You don’t hear much about this tragic event in French history, but it was just one of the many incidents that turned the tide of public opinion, marking the beginning of the end of the French monarchy.
After a decade of France’s peace negotiations with the Austrian Empire, the deal was sealed with the marriage of the Dauphin Louis (future Louis XVI) and the Austrian Archduchess Marie-Antoinette on May 16th, 1770. The wedding festivities culminated with a fireworks show in Paris near the Seine at the Place Louis XV (now known as the Place de la Concorde) on May 30th.
At the opposite end of the Rue Royale was the huge construction site of the future Eglise de la Madeleine and a large fair set up along the boulevard. According to an account by Louis-Sébastien Mercier, a chronicler of the time who attended the event, the square and surrounding streets were packed tightly full of hundreds of thousands of Parisians hoping to get their first glimpse of the fireworks, since these were usually only seen by royalty and their guests at Versailles. What could possibly go wrong?
The fireworks were being launched from a wooden structure in the shape of a temple set up in the square by King Louis XV’s official pyrotechnicians, the Ruggieri brothers*. After a promising start, the final rockets actually ended up setting the launch structure itself on fire. At first the Parisians thought it was part of the show. But when they finally caught on, the immense crowd panicked and a stampede ensued, pushing towards the narrow Rue Royale where nobles in their carriages – along with Louis and Marie-Antoinette – were also trying to escape. Witness accounts at the time recount how people screamed as they were crushed beneath feet while others were jostled into the Seine and drowned. The official death toll was put at 132 with hundreds more injured, but Mercier recounts a much different story:
“I know many persons who thirty months after these frightful scenes still bore the marks of objects which had been crushed into them. Some lingered on for ten years and then died. I may say without exaggeration that in the general panic and crush more than twelve hundred unfortunate persons lost their lives. One entire family disappeared; and there was scarcely a household which had not to lament the death of a relative or friend.”

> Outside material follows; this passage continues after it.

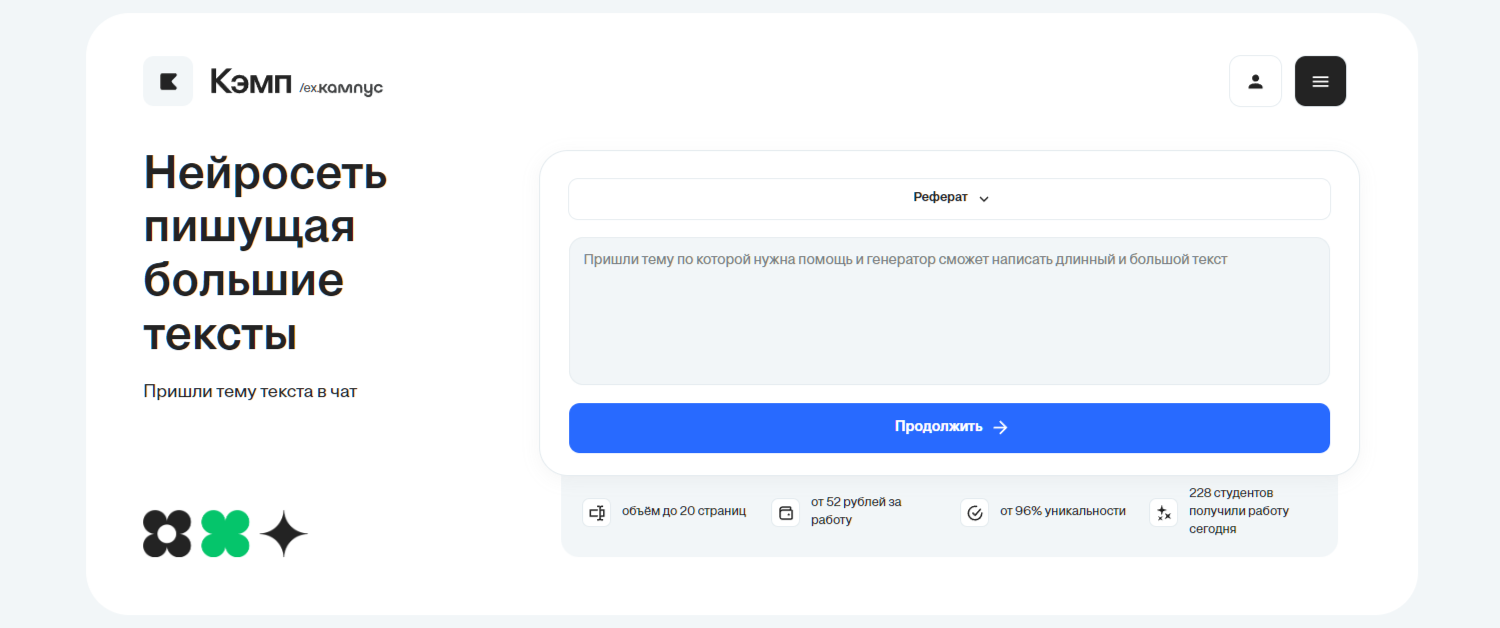Click the 'объём до 20 страниц' text

(x=684, y=511)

Other historians have similar figures. “Galignani’s New Paris Guide: Or, Stranger’s Companion Through the French Metropolis” (1839), puts the death toll as 3,000, a number repeated in the 1917 “New International Encyclopaedia” entry for the Place de la Concorde. Regardless, even at 132 it remains the deadliest fireworks accident of all time.
Louis and Marie-Antoinette were reportedly horrified at the tragedy that took so many lives at what was supposed to be a rapprochement of royalty with their subjects in a time of great distrust (the lavish spending for the wedding angered many who were still feeling the effects of the famine during Louis XV’s reign). According to royalist historians, the couple immediately turned over their personal allowances for that month to Lieutenant General of the Paris Police, Antoine de Sartine, to distribute to the victims and their families.

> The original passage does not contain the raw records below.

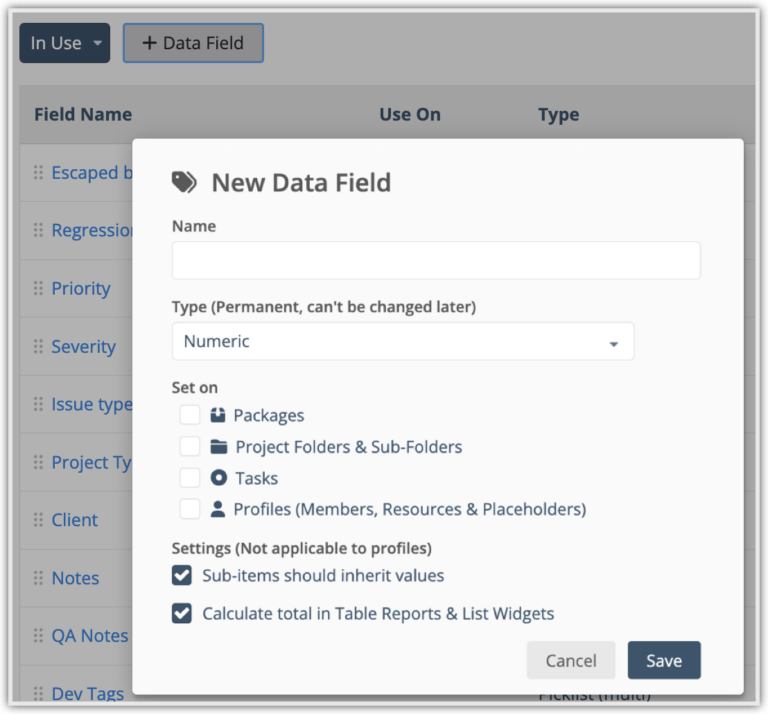Viewport: 768px width, 714px height.
Task: Click the Tasks circle icon
Action: [219, 478]
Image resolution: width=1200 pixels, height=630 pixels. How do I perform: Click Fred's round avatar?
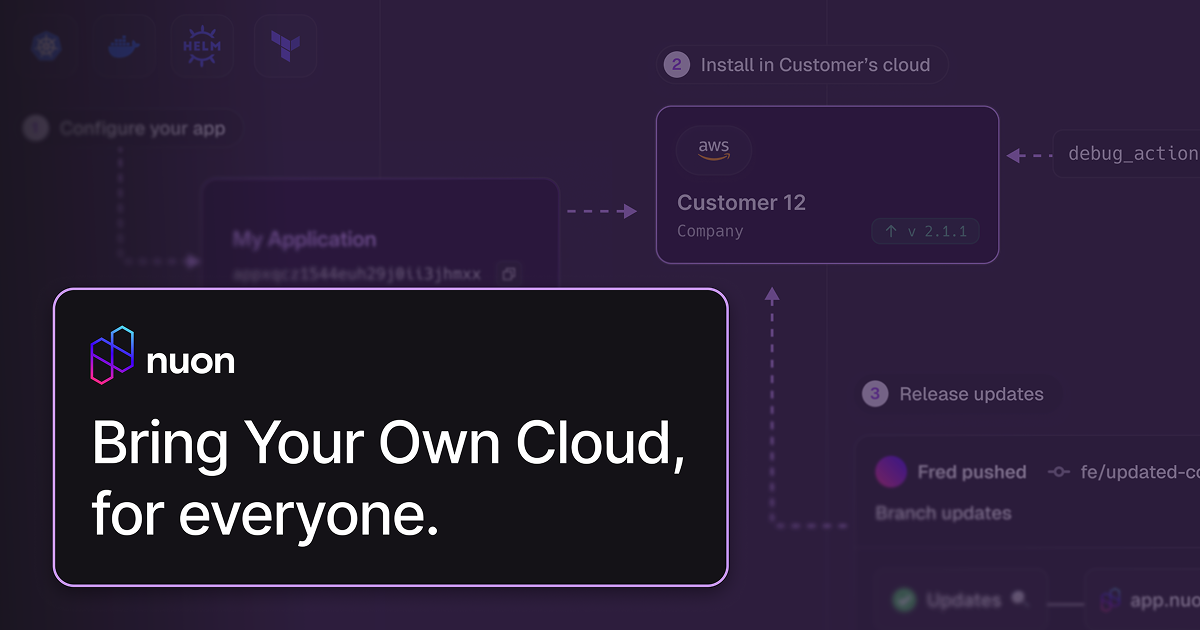tap(890, 472)
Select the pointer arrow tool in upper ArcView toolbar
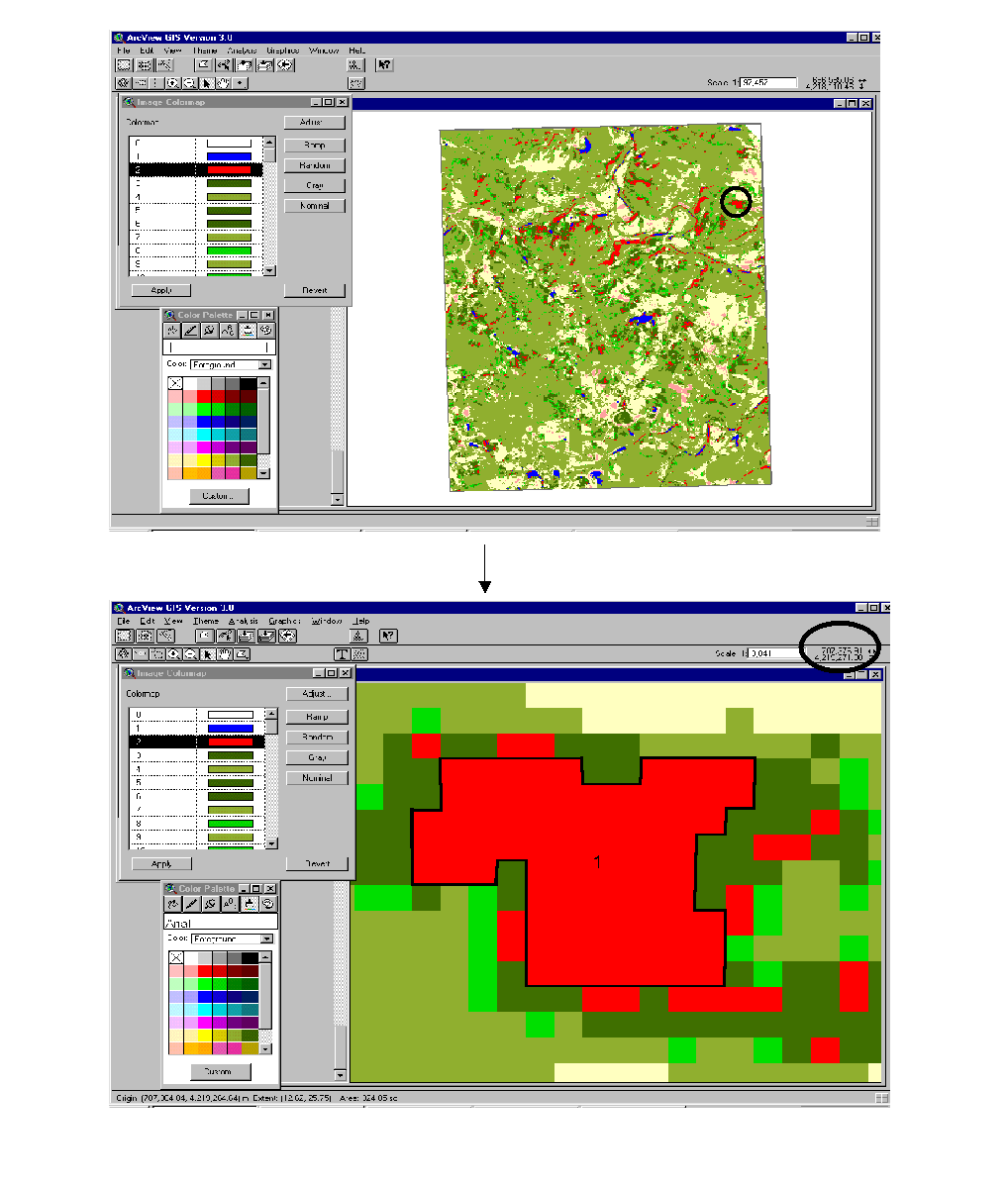 pos(207,83)
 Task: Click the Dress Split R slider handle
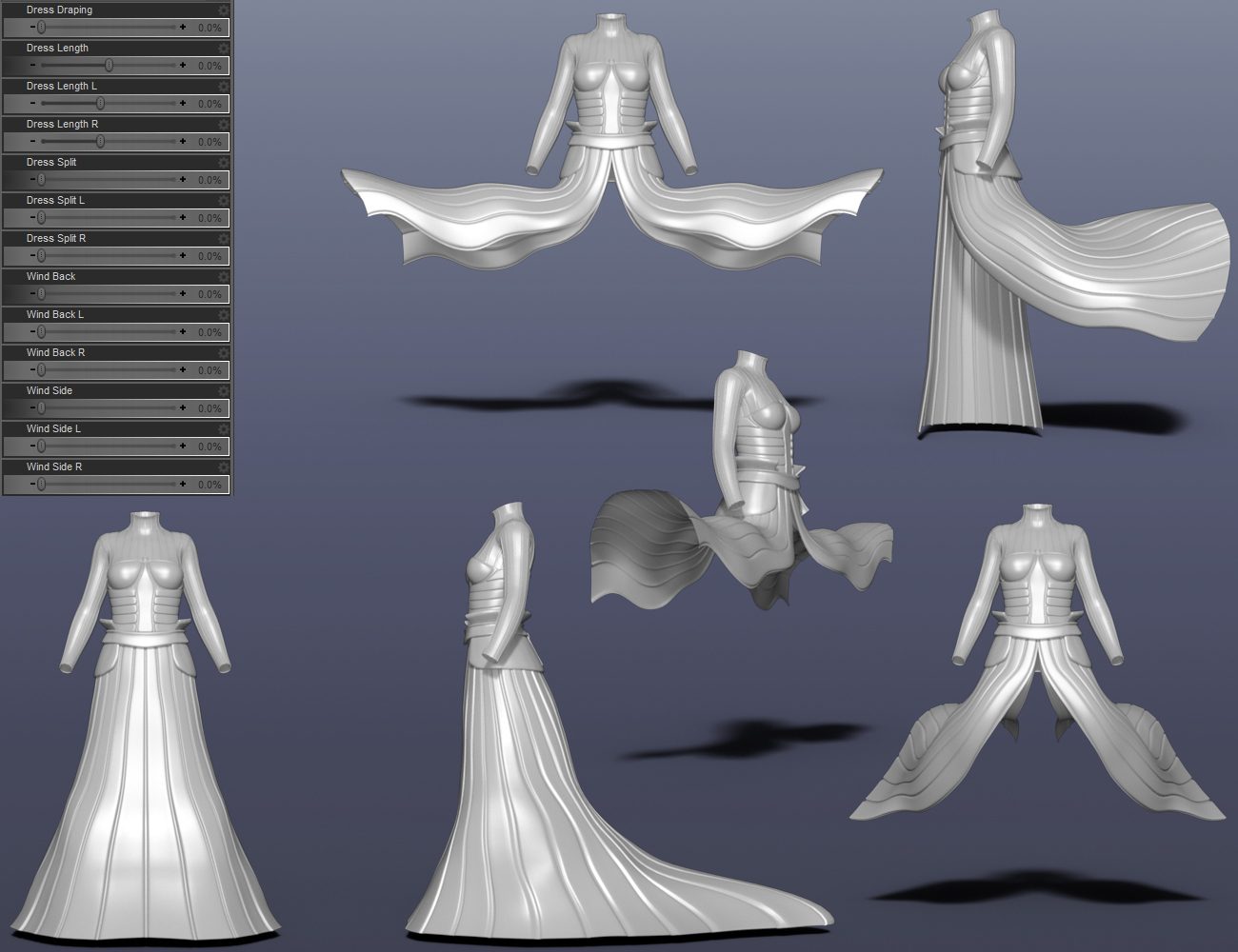click(41, 256)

The dead were buried in the cemetery of the La Ville-L’Evêque, a hamlet just outside the city not far from the Madeleine, where, ironically, the decapitated bodies of Marie-Antoinette and Louis XVI would be dumped 23 years later during the French Revolution.

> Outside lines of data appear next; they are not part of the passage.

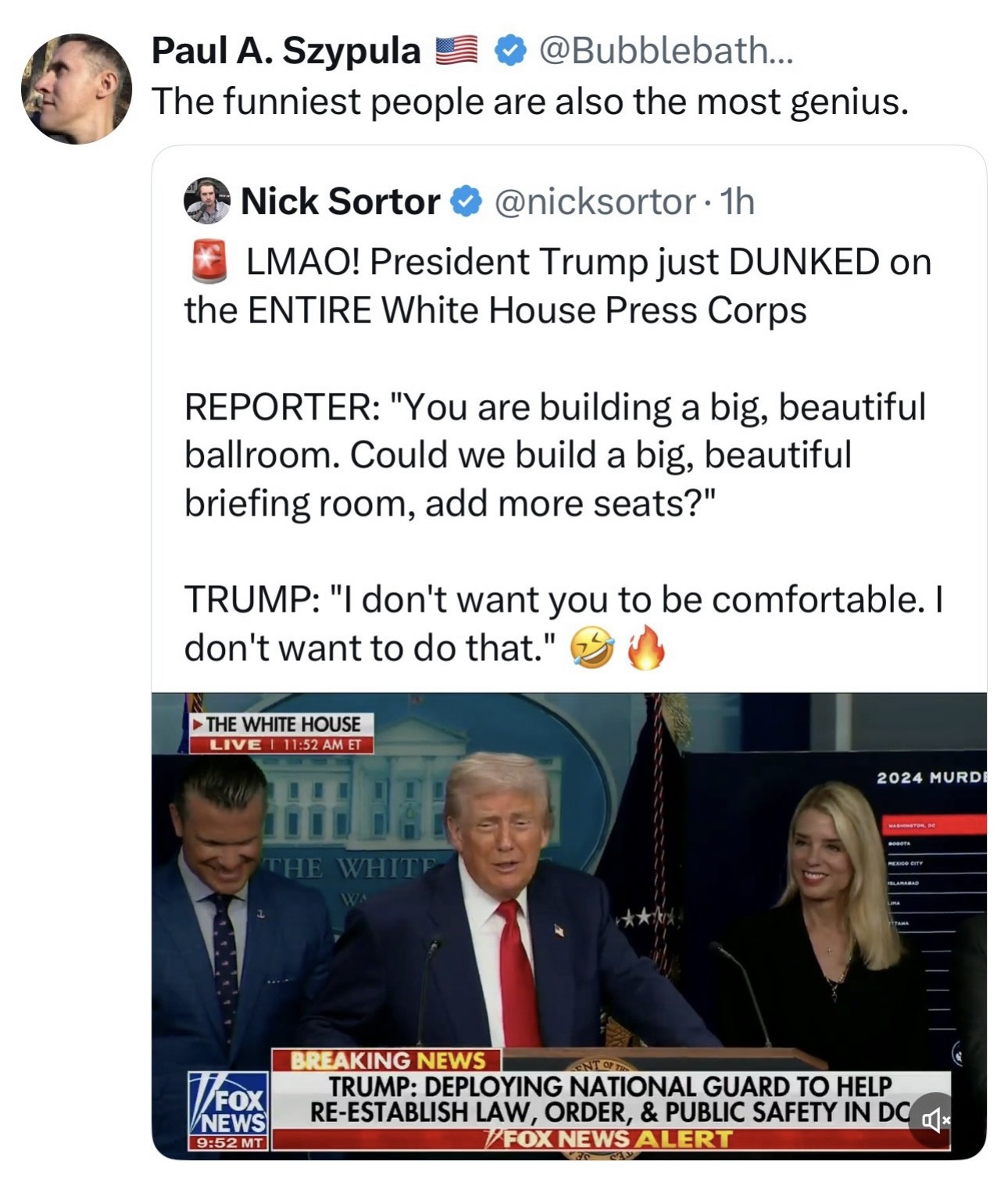Open Paul A. Szypula's profile avatar
The height and width of the screenshot is (1193, 1008).
pos(76,88)
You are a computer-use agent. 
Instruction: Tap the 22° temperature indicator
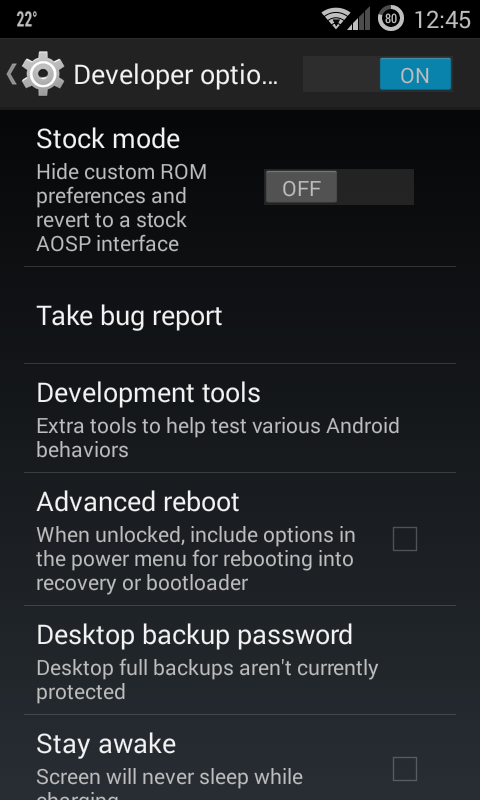coord(27,19)
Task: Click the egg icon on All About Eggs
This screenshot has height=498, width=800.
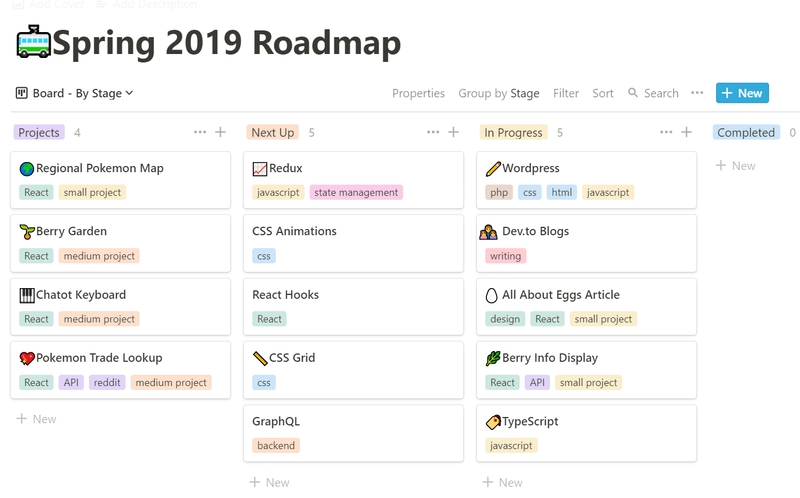Action: [491, 295]
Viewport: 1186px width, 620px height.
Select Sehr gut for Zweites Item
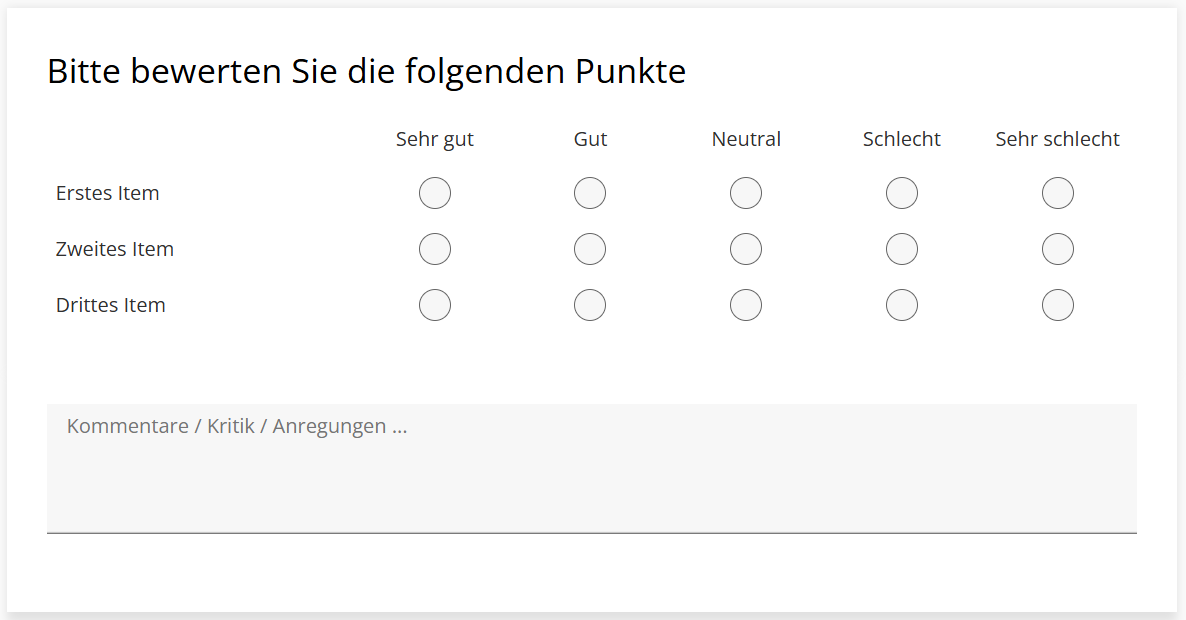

*As an interesting aside, the Ruggieris, who emigrated to France from Italy in 1739, not only developed almost all of the fireworks techniques still used today – different colors, movements, and “quick match” fuses to be able to light several at once – but their company is still in business today, organizing pyrotechnical shows around the world including the Bastille Day fireworks at the Eiffel Tower. Talk about overcoming a PR disaster!